Только вот условность оказалась воздвигнута не самим собой.
— Не говори никому, пожалуйста, — Алина сказала это тихо, но в голосе слышалась искренняя мольба. — Никто не знает и не должен узнать. Между нами ничего нет, правда, но все же… — она замолчала и нервно затянулась. Закашлялась, но сигарету не бросила.
— Я просто забуду, — я оперлась об перила рядом с девушкой. Да, забыть, сделать вид, что ничего не знаю — лучший в этой ситуации вариант. И единственный, по сути, возможный. Вот только как забыть, что дядя твоего парня влюблен в свою племянницу; и не просто влюблен, а желает ее, как никого другого?
Вот и узнаешь, Рита, каково это — хранить чужой секрет, не выдавая своей осведомленности. Ведь если Кирилл узнает…
Думать об этом не хотелось, и Алина, словно почувствовав это, перевела тему:
— А ты чего тут гуляешь без куртки? Только не говори, что поссорилась с Димой… — перевела удачно, ничего не скажешь. Но отвечать все же пришлось, да и хотелось, по правде, с кем-то поделиться.
— Нет, не поссорилась, да и повода не было, вот только все равно как-то погано на душе. Есть кое-что, что я ему раньше не сказала, потому что касалось это не только меня, но и дорогого мне человека, а сейчас он узнал это самое «кое-что», причем, не от меня. Нет, не подумай, у меня нет отношений с кем-то другим или еще чего-то такого, просто он просил не держать в себе, если что-то случится, да и я обещала. А тут смолчала, и теперь чувствую себя виноватой. А он ушел с таким видом, словно его предали, курить…
— Как раз тогда, когда тебе нужна была бы поддержка, — Алина словно вырвала эти слова из моих мыслей, гонимых прочь. — И по всему получается, что ему хуже всех, что ему ничего не сказали, обманули и тому подобное, а хуже всех, все-таки, тебе?
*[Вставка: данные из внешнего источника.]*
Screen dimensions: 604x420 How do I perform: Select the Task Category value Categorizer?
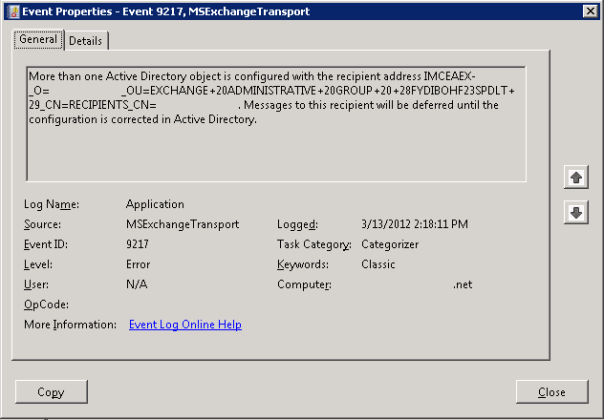[391, 245]
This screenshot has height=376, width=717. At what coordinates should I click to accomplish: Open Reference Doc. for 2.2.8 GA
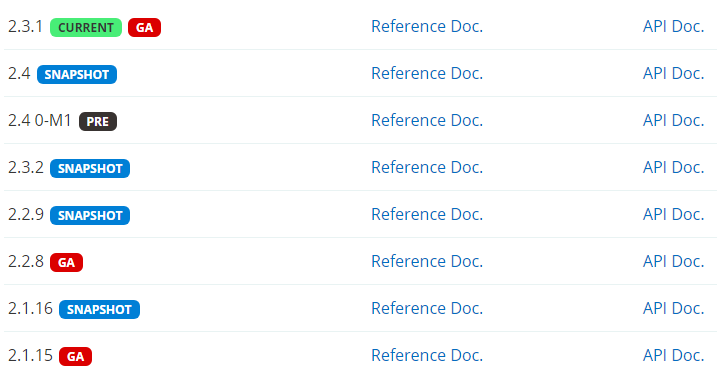[427, 262]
Я же говорю, все мужики — козлы, а Воронцовы еще и эгоцентрики и эгоисты, пусть обычно это и скрывают.
С последним я была в корне не согласна, но промолчала. А девушка тем временем достала еще одну сигарету, а потом протянула пачку мне:
— Будешь?
— Я не курю, — резко отказалась я. Признаться, даже не пробовала никогда, и не хотелось совсем, даже сейчас, когда все плохо. Не верю я в то, что сигареты помогают успокоиться, совсем не верю.
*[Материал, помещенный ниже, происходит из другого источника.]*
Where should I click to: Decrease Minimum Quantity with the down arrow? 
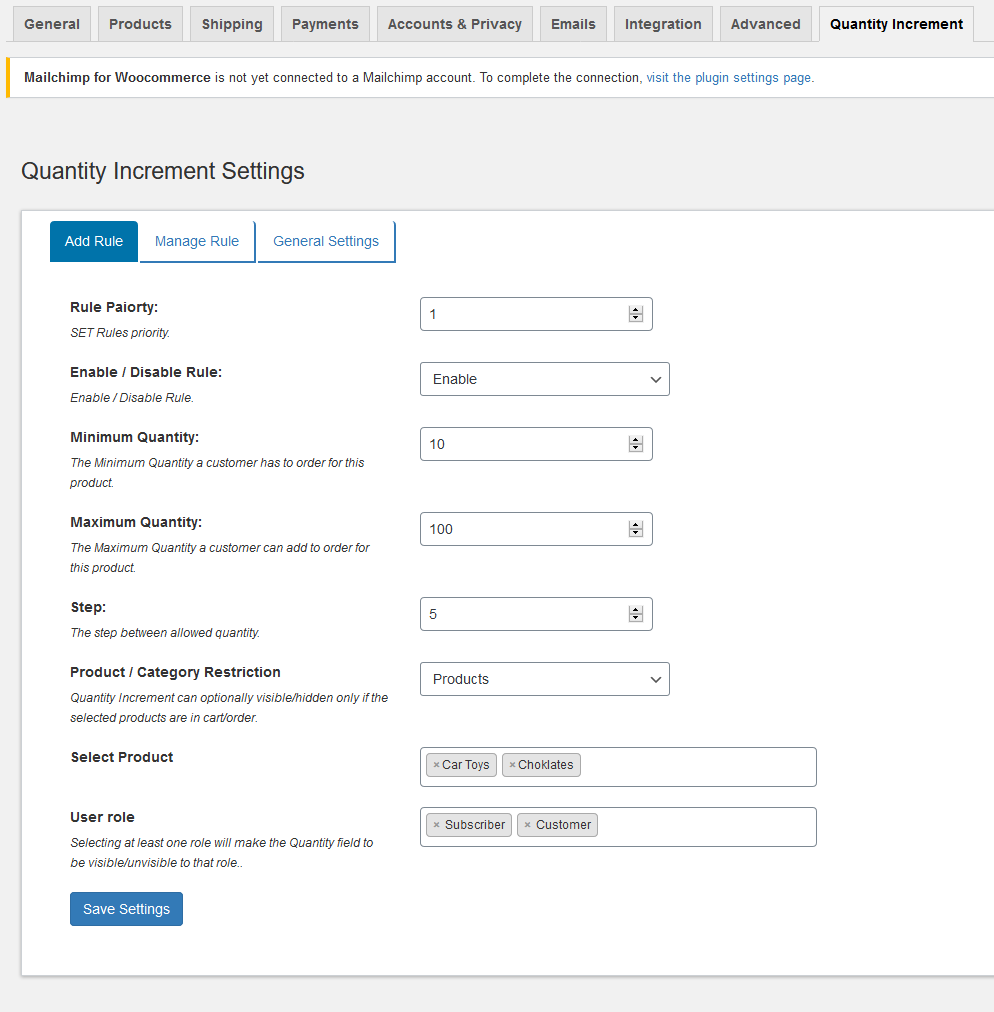635,448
— Зря, — пожала плечами Алина, а потом вдруг повернулась ко мне с таким видом, словно ей в голову только что пришел способ убийства без нарушения закона: — А поехали в клуб, а? У меня знакомые сегодня как раз выступают. Отличная группа, поют каверы и пару своих песен — а еще в «Миднайте» всегда можно забыться в веселой компании.
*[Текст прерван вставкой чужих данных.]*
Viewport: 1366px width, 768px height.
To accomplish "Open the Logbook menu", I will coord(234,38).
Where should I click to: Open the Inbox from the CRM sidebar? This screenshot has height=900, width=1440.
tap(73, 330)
Согласие мое, даже формальное, не требовалось: уже в следующий миг девушка выбросила сигарету и потянула меня по балкону, как оказалось, к своей комнате. Удостоверилась, что выглядит нормально, бросила в сумочку косметичку, мобильный и кошелек, посмотрела на меня, удовлетворенно кивнула и потянула меня к выходу, на ходу вызывая такси — и это все с каким-то странным возбуждением, словно ее там, в клубе, ждала как минимум любовь всей ее жизни.